Passage START

The paradox of blessedness: Mary was given the blessedness of being the mother of the Son of God. That blessedness also would become a sword which would pierce her heart as her Son died upon the cross. The words Simeon addressed to Mary announced that she would be intimately linked with her Son’s redemptive work. The sword indicated that Mary would have a share in her Son’s sufferings. Her suffering would be an unspeakable pain which would pierce her soul. Our Lord suffered on the cross for our sins, and it is those sins which forged the sword of Mary’s pain. Mary received both a crown of joy and a cross of sorrow. But her joy was not diminished by her sorrow because it was fueled by her faith, hope, and trust in God and his promises. Jesus promised his disciples, “no one will take your joy from you” (John 16:22). The Lord gives us a supernatural joy which enables us to bear any sorrow or pain and which neither life nor death can take way. Do you know the joy of a life fully surrendered to God with faith and trust? According to Dr. Scot Hann, the feast we celebrate shows a curious turn of events. The Redeemer is redeemed. She who is all-pure presents herself to be purified. Such is the humility of our God. Such is the humility of the Blessed Virgin. They submit to the law even though they are not bound by it.

Passage END

In the passage on Mary's blessedness, what three things fueled Mary's joy?

Material provided START

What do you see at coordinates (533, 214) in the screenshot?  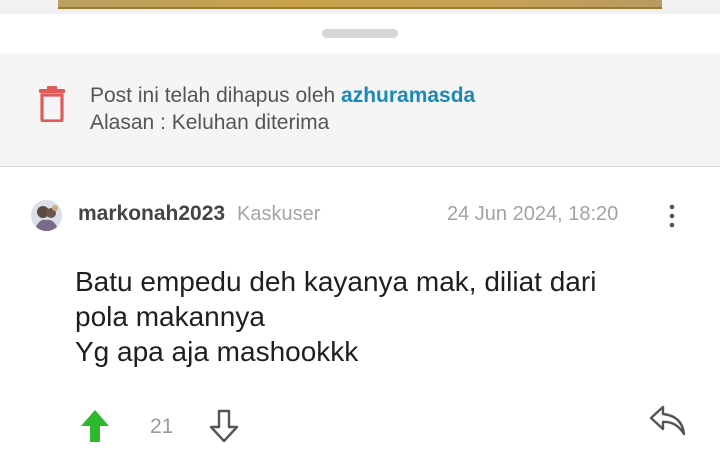 I see `post-timestamp: 24 Jun 2024, 18:20` at bounding box center [533, 214].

Material provided END

## Problem solution
Her faith, hope, and trust in God and his promises.